### Excerpted text
I have tried to use itext and pdfbox
As already explained in a comment, neither iText nor PDFBox bring along a high-level API telling you what changed in an incremental update in terms of UI objects (comments, text content, ...).
You can use them to render the different revisions of the PDF as bitmaps and compare those images.
Or you can use them to tell you the changes in terms of low level COS objects (dictionaries, arrays, numbers, strings, ...).
But analyzing the changes in those images or low level objects and determining their meaning in terms of UI objects, that e.g. a comment and only a comment has been added, is highly non-trivial.
In response you asked
Can you explain more, how can I detect changes in low level COS objects.
What to Compare And What Changes to Consider
First of all you have to be clear about what document states you can compare to detect changes.
The PDF format allows to append changes to a PDF in so called incremental updates. This allows changes to signed documents without cryptographically breaking those signatures as the original signed bytes are left as is:
There can be more incremental updates in-between, though, which are not signed; e.g. the "Changes for version 2" might include multiple incremental updates.
One might consider comparing the revisions created by arbitrary incremental updates. The problem here is, though, that you cannot identify the person who applied an incremental update without signature.
Thus, it usually makes more sense to compare the signed revisions only and to hold each signer responsible for all changes since the previous signed revision. The only exception here is the whole file which as the current version of the PDF is of special interest even if it there is no signature covering all of it.
Next you have to decide what you consider a change. In particular:
Is every object override in an incremental update a change? Even those that override the original object with an identical copy?
What about changes that make a direct object indirect (or vice versa) but keep all contents and references intact?
What about addition of new objects that are not referred to from anywhere in the standard structure?
What about addition of objects that are not referenced from the cross reference streams or tables?
What about addition of data that's not following PDF syntax at all?
If you are indeed interested in such changes, too, existing PDF libraries out-of-the-box usually don't provide you the means to determine them; you most likely will at least have to change their code for traversing the chain of cross reference tables/streams or even analyze the file bytes in the update directly.
If you are not interested in such changes, though, there usually is no need to change or replace library routines.
As the enumerated and similar changes make no difference when the PDF is processed by specification conform PDF processors, one can usually ignore such changes.
If this is your position, too, the following example tool might give you a starting point.

[Records from a collection]
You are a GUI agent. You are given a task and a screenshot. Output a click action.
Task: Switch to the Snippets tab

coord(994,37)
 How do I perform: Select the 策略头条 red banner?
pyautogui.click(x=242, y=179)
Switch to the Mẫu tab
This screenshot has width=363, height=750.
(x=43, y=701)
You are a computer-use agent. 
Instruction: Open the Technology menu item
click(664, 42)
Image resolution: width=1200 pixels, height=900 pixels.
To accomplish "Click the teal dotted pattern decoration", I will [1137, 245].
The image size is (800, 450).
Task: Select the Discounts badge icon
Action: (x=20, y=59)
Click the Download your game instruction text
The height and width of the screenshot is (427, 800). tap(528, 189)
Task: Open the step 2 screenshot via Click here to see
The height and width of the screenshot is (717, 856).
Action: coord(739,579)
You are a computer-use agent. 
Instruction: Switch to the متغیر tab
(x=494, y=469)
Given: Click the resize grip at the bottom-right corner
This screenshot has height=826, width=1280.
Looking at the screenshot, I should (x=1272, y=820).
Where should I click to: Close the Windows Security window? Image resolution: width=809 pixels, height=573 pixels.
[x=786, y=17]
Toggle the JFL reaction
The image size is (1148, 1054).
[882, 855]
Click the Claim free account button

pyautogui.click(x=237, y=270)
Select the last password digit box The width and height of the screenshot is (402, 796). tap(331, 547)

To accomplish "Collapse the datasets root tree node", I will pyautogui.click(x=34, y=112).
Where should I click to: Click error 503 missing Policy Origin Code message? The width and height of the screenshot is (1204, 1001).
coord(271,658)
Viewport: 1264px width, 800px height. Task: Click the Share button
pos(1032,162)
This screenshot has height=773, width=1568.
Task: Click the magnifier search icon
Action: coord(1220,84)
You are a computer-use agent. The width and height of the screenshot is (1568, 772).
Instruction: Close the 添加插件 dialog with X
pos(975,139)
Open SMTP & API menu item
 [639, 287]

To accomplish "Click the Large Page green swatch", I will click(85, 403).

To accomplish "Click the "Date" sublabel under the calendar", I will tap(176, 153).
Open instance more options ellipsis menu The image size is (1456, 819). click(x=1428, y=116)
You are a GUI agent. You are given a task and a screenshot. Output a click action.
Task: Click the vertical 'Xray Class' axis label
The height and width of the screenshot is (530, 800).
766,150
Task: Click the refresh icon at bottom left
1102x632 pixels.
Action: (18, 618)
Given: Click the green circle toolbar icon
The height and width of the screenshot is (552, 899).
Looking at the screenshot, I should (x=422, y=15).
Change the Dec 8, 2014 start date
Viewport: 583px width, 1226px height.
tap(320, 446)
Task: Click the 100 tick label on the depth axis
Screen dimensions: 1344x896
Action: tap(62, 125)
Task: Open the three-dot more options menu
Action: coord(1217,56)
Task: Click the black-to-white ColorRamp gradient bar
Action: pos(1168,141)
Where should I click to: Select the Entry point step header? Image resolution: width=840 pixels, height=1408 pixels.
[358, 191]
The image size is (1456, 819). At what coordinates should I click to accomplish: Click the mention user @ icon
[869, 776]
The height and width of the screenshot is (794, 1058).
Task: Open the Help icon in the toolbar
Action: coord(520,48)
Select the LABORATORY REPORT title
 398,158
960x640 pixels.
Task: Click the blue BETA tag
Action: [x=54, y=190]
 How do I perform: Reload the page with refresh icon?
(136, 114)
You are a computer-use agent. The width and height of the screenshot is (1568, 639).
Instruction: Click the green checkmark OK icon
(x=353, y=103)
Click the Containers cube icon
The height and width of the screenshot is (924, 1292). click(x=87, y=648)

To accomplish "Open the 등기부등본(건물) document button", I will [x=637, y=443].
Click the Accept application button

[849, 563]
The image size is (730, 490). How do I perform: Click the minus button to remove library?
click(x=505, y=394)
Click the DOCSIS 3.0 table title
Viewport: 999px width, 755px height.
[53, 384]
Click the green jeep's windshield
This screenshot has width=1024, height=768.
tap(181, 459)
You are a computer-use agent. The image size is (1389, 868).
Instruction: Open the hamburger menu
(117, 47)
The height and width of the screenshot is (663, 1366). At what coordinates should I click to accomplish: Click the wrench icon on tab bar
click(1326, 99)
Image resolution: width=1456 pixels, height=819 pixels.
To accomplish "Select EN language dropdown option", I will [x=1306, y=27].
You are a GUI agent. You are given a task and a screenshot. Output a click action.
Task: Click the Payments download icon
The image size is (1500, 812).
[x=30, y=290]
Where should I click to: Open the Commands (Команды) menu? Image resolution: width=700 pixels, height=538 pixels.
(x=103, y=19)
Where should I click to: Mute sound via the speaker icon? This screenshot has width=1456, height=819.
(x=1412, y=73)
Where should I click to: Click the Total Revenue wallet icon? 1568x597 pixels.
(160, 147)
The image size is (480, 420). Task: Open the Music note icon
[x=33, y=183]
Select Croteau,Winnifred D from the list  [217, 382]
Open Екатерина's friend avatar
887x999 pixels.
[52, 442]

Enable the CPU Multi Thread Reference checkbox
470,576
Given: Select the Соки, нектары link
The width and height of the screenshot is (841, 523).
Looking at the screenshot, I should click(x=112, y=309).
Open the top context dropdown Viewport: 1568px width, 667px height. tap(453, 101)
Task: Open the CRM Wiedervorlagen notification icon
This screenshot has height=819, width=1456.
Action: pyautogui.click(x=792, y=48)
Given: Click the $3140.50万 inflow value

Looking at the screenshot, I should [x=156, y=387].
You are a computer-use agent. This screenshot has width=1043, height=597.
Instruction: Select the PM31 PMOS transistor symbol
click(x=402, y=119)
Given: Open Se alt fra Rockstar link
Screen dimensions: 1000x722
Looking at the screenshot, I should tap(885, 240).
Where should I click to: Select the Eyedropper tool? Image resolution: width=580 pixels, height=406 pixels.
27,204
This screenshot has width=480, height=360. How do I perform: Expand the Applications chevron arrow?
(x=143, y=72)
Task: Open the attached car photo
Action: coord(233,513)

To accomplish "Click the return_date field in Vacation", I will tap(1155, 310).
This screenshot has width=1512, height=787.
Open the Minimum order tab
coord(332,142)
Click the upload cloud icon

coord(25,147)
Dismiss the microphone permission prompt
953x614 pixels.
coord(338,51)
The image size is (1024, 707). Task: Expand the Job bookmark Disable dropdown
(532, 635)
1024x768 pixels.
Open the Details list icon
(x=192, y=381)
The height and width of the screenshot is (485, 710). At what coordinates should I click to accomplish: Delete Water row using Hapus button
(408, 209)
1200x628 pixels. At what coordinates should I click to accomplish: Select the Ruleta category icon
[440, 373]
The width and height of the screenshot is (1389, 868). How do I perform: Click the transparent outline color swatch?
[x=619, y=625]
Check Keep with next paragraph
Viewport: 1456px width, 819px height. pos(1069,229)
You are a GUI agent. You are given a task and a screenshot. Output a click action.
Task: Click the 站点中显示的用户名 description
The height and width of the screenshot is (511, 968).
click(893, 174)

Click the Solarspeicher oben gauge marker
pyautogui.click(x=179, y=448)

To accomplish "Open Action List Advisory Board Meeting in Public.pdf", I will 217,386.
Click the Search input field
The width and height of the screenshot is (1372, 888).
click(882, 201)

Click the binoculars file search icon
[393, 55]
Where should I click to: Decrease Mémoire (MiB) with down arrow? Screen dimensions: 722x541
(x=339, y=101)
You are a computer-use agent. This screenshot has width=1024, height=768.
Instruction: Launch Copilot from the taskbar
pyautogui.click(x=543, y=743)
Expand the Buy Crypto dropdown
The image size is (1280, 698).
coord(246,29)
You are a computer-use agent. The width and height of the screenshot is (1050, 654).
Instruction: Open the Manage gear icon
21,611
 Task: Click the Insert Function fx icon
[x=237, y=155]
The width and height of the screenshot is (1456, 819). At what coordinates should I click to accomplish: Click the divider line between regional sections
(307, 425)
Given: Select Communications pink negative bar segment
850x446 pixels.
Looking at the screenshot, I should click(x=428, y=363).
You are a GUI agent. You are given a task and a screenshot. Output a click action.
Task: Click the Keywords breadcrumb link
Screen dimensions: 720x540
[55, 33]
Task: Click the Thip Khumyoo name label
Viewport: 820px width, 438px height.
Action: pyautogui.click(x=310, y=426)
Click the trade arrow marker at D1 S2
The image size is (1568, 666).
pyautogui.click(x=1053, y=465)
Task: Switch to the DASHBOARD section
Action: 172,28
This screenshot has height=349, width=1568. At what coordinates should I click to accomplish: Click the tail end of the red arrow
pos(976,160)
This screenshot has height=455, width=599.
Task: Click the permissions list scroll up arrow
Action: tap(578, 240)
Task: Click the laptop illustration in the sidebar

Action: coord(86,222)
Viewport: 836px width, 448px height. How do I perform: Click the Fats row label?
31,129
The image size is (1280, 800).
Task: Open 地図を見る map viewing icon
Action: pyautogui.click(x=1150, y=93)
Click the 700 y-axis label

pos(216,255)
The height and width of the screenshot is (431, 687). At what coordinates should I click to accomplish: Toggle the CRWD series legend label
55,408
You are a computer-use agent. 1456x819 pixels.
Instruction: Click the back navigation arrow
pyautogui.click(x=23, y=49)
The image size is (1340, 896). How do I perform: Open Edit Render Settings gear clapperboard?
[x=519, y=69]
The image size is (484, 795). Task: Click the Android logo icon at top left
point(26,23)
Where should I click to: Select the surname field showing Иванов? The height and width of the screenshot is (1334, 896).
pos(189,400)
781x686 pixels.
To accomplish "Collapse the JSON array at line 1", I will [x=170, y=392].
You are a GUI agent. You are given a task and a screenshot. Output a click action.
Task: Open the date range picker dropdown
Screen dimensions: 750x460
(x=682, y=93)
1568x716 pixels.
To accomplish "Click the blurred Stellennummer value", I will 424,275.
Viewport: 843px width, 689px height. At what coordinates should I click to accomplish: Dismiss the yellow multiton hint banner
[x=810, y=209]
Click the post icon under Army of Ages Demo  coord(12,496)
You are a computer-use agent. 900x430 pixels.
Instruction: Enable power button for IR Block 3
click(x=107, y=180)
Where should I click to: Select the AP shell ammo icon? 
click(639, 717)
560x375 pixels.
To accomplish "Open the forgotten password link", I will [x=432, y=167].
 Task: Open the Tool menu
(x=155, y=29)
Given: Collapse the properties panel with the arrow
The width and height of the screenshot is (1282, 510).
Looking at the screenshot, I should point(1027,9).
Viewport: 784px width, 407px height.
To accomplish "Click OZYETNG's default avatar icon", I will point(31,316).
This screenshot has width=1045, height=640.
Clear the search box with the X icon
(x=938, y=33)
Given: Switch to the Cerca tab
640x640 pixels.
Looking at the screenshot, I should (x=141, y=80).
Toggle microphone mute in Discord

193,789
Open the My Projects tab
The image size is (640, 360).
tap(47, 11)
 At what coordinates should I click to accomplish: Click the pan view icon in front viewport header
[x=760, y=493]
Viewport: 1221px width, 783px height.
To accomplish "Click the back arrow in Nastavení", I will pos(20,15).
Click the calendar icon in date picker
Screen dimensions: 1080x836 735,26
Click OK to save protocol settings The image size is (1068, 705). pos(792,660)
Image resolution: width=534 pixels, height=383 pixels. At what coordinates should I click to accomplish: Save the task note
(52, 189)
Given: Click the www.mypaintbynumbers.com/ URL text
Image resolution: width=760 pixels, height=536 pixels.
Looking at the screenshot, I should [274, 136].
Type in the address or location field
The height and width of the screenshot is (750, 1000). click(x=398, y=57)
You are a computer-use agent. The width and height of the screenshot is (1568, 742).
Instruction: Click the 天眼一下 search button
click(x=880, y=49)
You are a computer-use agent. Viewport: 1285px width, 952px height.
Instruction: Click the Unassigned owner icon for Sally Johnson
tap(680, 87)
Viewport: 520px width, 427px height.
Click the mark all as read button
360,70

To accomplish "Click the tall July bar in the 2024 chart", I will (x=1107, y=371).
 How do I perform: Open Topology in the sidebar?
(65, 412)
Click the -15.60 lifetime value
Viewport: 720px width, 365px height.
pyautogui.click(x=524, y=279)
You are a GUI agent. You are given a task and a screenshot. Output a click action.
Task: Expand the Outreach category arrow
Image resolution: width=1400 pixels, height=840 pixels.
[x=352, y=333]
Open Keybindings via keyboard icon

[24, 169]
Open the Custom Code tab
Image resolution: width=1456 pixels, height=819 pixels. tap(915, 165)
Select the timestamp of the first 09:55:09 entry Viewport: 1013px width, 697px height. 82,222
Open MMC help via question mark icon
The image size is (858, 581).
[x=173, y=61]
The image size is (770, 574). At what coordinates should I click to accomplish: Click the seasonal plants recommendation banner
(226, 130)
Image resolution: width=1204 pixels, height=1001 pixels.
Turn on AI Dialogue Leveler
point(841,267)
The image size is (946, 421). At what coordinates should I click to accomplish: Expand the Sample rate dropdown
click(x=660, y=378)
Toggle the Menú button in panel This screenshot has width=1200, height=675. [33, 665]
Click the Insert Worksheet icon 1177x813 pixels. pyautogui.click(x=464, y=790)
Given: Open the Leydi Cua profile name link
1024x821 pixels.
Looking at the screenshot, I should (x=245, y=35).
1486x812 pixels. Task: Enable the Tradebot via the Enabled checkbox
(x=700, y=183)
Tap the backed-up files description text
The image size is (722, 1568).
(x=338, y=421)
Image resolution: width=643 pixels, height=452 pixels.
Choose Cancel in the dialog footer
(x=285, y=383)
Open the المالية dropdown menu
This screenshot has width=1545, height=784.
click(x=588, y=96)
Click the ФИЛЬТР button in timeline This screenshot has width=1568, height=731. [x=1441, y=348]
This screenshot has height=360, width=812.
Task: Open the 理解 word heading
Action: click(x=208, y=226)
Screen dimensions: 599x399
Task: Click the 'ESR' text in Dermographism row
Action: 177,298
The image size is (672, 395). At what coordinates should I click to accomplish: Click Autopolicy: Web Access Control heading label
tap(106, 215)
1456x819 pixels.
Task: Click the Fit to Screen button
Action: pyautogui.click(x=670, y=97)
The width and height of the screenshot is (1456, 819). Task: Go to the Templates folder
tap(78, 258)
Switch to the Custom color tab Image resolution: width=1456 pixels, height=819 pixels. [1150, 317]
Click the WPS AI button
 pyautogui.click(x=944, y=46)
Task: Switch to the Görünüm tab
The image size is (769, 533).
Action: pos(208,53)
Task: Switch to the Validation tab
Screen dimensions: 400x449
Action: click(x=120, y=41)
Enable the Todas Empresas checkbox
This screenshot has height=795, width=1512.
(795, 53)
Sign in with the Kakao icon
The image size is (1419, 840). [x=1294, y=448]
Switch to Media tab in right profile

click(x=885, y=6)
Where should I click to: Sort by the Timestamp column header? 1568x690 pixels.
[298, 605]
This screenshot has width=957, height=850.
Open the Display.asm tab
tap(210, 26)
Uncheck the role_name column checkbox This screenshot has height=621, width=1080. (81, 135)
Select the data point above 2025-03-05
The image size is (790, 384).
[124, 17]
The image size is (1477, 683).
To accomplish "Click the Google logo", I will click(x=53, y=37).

### Requirements
#1 From the passage on PDF incremental updates, write out everything from "If you are indeed" down to "replace library routines.".
#2 Answer these questions using the passage on PDF incremental updates:
(a) Which two libraries did the person asking say they had tried?
(b) What does the passage say it usually makes more sense to compare?
(c) What does an incremental update leave as is, so that signatures are not cryptographically broken?

### Task-by-task outputs
#1
If you are indeed interested in such changes, too, existing PDF libraries out-of-the-box usually don't provide you the means to determine them; you most likely will at least have to change their code for traversing the chain of cross reference tables/streams or even analyze the file bytes in the update directly.
If you are not interested in such changes, though, there usually is no need to change or replace library routines.

#2
(a) iText and PDFBox.
(b) The signed revisions only, holding each signer responsible for all changes since the previous signed revision.
(c) The original signed bytes.